Jurors said it took them several days just to figure out how to begin to break down their assignment into manageable tasks — not to mention how to understand the legal terminology (what exactly is conspiracy to commit extortion?). These were early hints of the multiple stumbling blocks they would find as they struggled, but failed, over 14 days of deliberations, to reach a verdict on any of the counts but one.You know, when someone is blabbing a lot dreamy thoughts, it might add up to a whole bunch of nothing. Wait. I got distracted. We're still talking about Blagojevich, right?
It also became clear early on that some jurors believed that much of Mr. Blagojevich’s crass political talk — captured in hours of secretly recorded phone calls — amounted to dreamy thoughts of what he might gain, not criminal demands.
“A lot of it came down to, ‘What was his intent?’ ” [Steve] Wlodek said. “You could infer something if you looked at it one way, or not if you looked another.”That's reasonable doubt. Didn't you at least get the memo that when there's reasonable doubt, you're supposed to find the defendant not guilty?
After initial frustration and confusion upon arriving in the deliberation room with little sense of what to do next, the jurors laid out a plan.Good for them. There must have a been a temptation to look at the whole big tangle and make an intuitive guess that he's a crook, then try to see where the actual crimes are. Ah, but that's sort of what they did. Read the linked article. The votes kept splitting over all the crimes except the charge Blagojevich tried to sell the Senate seat. On that one, there was a lone holdout. None of the jurors will reveal who this person was, except to say that she was one of the women.

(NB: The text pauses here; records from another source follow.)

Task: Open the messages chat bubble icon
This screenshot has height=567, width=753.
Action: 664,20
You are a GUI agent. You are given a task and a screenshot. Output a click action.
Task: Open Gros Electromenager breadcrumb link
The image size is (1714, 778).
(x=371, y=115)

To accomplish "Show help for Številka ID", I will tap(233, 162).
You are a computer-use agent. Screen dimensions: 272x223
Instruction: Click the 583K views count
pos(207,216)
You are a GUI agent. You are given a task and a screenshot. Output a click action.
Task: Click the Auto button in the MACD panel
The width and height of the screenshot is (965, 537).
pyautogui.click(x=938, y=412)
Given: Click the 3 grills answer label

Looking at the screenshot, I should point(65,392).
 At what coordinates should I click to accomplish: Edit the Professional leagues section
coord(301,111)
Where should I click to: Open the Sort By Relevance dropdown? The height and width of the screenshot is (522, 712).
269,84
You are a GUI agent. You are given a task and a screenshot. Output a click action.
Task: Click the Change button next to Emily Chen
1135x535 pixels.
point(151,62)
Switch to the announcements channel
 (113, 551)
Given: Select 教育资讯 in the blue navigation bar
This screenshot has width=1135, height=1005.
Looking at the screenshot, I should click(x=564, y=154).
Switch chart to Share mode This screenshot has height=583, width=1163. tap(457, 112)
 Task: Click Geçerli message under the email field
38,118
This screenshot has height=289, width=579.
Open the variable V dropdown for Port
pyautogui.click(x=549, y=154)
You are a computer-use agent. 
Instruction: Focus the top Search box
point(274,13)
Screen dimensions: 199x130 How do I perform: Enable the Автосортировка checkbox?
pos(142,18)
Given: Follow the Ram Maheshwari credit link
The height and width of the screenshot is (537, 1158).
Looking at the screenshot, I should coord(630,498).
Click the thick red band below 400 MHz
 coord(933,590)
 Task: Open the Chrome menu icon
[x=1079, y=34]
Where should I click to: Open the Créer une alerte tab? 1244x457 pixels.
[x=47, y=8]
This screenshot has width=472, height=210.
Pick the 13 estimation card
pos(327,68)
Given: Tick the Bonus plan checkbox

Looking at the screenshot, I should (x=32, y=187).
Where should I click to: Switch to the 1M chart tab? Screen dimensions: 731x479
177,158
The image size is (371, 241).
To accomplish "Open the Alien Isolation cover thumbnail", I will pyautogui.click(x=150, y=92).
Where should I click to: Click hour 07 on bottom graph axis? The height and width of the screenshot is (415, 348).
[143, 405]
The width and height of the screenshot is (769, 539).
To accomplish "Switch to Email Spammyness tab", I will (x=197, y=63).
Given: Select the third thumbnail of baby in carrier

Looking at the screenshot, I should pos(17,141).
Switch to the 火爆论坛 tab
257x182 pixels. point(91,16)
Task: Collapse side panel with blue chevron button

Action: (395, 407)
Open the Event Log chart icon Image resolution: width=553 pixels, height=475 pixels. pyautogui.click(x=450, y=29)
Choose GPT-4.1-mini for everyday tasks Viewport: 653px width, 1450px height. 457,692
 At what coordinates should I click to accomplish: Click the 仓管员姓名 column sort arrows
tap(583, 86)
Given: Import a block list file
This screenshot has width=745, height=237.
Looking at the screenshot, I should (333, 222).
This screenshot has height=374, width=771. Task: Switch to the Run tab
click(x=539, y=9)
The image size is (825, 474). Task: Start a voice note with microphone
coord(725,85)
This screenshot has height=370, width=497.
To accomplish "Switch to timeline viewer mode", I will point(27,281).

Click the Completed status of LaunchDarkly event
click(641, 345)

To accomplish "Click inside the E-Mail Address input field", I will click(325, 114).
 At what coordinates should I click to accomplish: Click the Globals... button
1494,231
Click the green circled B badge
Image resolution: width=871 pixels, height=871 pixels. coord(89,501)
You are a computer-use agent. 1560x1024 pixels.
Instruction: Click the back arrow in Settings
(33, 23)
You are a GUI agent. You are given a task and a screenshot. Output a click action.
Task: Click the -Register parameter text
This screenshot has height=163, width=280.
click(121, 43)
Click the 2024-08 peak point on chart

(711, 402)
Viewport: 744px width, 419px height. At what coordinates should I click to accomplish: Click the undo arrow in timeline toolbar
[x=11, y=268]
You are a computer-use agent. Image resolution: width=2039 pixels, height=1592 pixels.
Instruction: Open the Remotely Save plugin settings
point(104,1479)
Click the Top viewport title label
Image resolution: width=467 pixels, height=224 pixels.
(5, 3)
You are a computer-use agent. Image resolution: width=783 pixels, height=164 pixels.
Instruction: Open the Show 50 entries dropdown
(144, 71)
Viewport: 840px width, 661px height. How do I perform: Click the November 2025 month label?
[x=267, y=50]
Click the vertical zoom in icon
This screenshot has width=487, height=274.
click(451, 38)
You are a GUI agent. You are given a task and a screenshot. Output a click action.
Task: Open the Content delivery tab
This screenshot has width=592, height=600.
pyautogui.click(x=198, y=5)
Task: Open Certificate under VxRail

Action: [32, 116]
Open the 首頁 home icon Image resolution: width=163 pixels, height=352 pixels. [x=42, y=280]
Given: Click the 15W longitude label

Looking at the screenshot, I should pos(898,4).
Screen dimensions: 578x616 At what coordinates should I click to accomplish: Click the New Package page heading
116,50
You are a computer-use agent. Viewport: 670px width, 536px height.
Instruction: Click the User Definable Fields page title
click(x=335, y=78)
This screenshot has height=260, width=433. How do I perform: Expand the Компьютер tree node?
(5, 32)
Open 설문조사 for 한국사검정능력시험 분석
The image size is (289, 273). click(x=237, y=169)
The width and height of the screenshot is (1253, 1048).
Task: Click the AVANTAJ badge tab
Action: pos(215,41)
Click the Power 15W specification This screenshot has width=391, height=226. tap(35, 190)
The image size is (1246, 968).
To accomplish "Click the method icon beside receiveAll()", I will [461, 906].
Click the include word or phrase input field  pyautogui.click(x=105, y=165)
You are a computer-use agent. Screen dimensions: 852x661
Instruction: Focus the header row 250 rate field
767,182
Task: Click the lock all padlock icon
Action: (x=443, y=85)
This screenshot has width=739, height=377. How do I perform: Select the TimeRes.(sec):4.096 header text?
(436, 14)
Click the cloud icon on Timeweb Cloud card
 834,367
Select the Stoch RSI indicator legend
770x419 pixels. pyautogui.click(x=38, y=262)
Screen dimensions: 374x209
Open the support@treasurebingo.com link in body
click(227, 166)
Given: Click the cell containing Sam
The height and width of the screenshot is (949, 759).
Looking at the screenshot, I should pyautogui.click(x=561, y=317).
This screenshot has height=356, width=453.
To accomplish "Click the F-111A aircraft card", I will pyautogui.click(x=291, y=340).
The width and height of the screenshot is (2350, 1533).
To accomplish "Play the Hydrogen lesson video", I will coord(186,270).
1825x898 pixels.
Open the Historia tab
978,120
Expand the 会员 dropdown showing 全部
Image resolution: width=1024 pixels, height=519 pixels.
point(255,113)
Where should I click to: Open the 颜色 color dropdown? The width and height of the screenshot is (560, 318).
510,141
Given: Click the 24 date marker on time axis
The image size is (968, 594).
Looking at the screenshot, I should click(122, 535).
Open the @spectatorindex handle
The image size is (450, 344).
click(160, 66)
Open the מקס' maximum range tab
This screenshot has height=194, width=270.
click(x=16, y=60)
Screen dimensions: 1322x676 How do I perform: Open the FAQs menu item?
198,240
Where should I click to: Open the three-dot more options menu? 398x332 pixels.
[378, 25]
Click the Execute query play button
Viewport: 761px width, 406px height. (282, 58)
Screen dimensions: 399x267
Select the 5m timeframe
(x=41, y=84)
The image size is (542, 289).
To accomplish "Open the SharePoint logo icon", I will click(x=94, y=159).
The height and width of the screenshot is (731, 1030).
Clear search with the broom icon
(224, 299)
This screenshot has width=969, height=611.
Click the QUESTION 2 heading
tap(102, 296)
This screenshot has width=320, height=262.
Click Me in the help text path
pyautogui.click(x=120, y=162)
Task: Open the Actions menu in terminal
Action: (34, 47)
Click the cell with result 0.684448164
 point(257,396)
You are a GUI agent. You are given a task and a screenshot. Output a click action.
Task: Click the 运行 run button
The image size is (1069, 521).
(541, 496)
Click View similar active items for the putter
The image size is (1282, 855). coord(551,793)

On large sheets of paper, they wrote down crimes Mr. Blagojevich was accused of committing, and taped each one on the walls around the room. On the sheets: a claim that he had sought political contributions in exchange for legislation to help a local pediatric hospital; another that he had sought a political fund-raising event in exchange for state financing for a school; another that he had sought payments for a law that would benefit the horse racing industry; and so on.
Mr. Wlodek described her stance as “very noble,” adding: “She did not see it as a violation of any laws. It was politics. It was more of conversations of what-ifs.”If it were a play, she'd gradually win the rest of them over.
The linked NYT article seems to be written around the theme that if only the prosecutor had simplified the case and concentrated on the charge of selling the Senate seat, Blagojevich would have been convicted on a corruption charge. If that's the case, then, on retrial, the prosecutors know what to do. Won't they win?
Consider what the defense has learned. Even though only one juror held out, she held out for a long time, under great pressure. The other jurors clearly respect her. She was "very noble." On retrial, the defense will, I presume, try to make all the jurors feel the doubt she did. Was it not reasonable doubt?